Tindakan mengisolasi diri dapat memadamkan api & gairah rohani yang kita miliki. Hidup berkomunitas bukan sekedar "status," melainkan "terlibat." Mereka yang tidak terlibat, jarang mendapat manfaat. Keterlibatan merupakan bukti dari komitmen. Sepertinya kata "komitmen" telah luntur maknanya. Kita sedang hidup di tengah-tengah generasi yang "terluka" dengan kata "komitmen." Komitmen dilanggar oleh para suami, isteri, atasan, karyawan, pemimpin rohani, presiden, politikus dll.
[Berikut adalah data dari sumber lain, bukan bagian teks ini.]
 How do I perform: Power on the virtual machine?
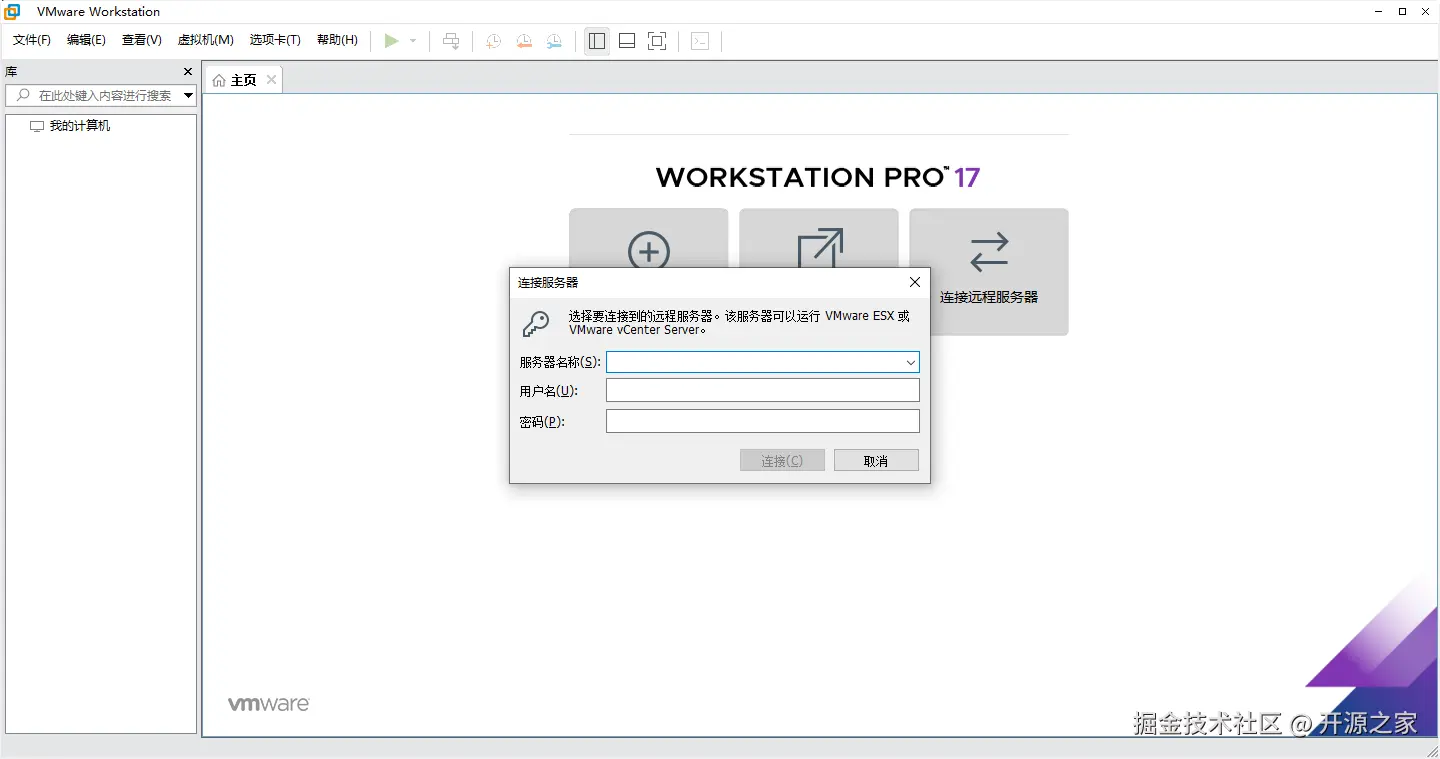pyautogui.click(x=392, y=40)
Kita harus mengembalikan kekuatan kata "komitmen" sesuai dengan bagaimana Allah menggunakannya. Allah berkomitmen terhadap kita, itu sebabnya Ia menyerahkan nyawa-Nya. Mereka yang betul-betul berkomitmen akan bersedia berkorban.
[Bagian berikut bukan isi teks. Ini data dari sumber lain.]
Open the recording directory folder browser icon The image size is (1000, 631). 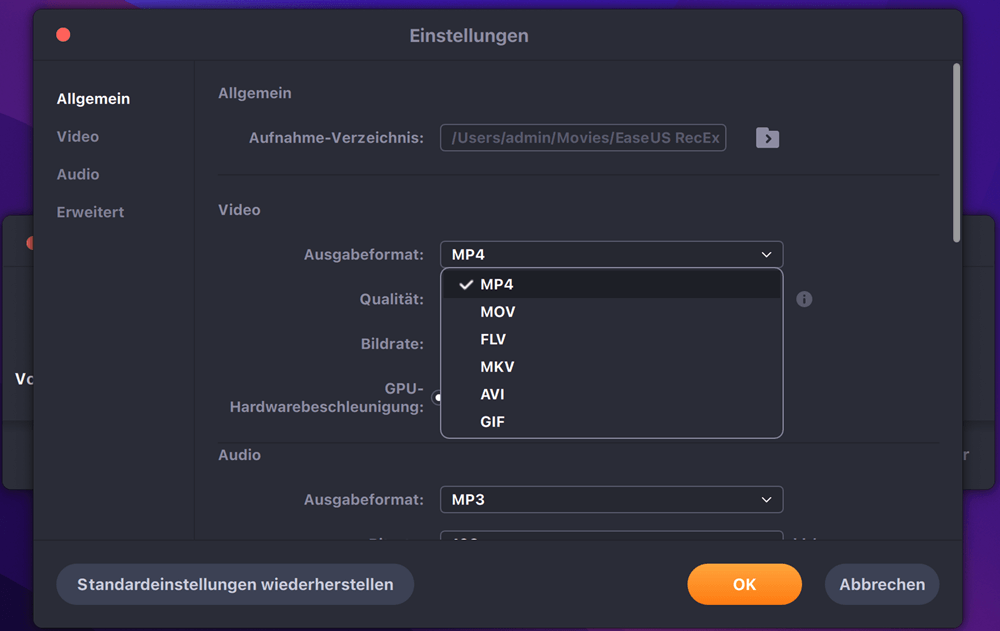point(767,138)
Tanpa kekuatan komitmen, sebuah gereja tidak dapat dibangun & berkembang. Tidak ada pertumbuhan gereja tanpa passion and commitment. Passionate terhadap hal-hal yang salah & berkomitmen kepada hal-hal yang salah... sepertinya kita kurang serius untuk belajar dari Tuhan untuk mengenali perbedaan antara hal-hal yang benar & hal-hal yang salah. Kita terlalu sibuk dengan diri sendiri sehingga proses pembelajaran tidak terlalu berdampak pada "jiwa" kita. Indera kita yang beroperasi di luar kendali Roh Kudus masih memimpin hidup kita, bukan roh yang ada di dalam kita.
Saat kita membutuhkan passion, kita perlu naik ke atas mezbah. Dengan segala penyerahan diri kita harus mengizinkan Allah menurunkan api-Nya untuk "membakar" hati kita. Terlalu sering "api asing" yang menggerakkan kita untuk hidup & melayani Tuhan. Itu sebabnya yang lahir ialah buah daging.
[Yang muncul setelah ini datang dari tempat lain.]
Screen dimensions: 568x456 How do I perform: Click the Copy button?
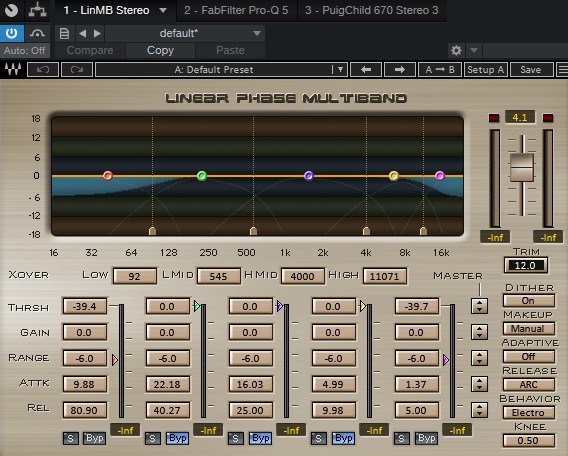point(160,50)
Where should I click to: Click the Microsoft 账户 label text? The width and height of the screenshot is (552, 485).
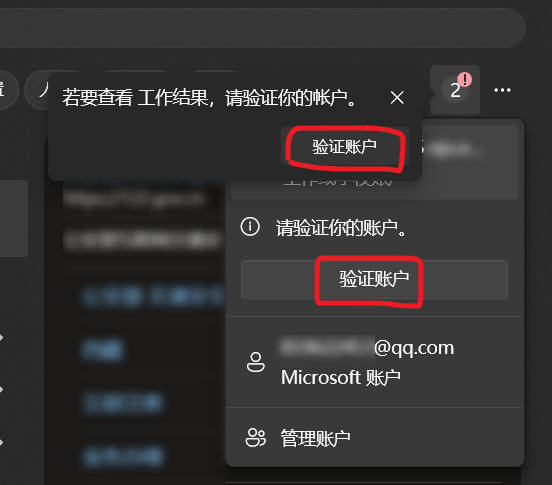tap(341, 378)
Ada saat di mana kita dapat dengan mudah menaikkan doa-doa yang penuh terobosan. Namun ada kalanya kita perlu "memaksakan diri" untuk masuk ke dalam terobosan. Mempercayai kekuatan Roh berarti menolak untuk memanjakan daging kita. "Menyangkal diri" itulah inti "pemuridan." Kita ingin pelajaran rohani tanpa penyangkalan diri. Yang kita terima hanyalah "hikmat dunia." Tidak ada pewahyuan Allah tanpa penyangkalan diri. Allah tidak akan mengubah standard-Nya. Kita tidak akan berhasil menghidupi standard Allah tanpa hidup di dalam DIA.

Teruskan perjuangan... Alami terobosan...
Melekatlah pada Pokok Anggur, karena DIALAH sumbermu!


Roma 12:11 
Janganlah hendaknya kerajinanmu kendor, biarlah rohmu menyala-nyala dan layanilah Tuhan.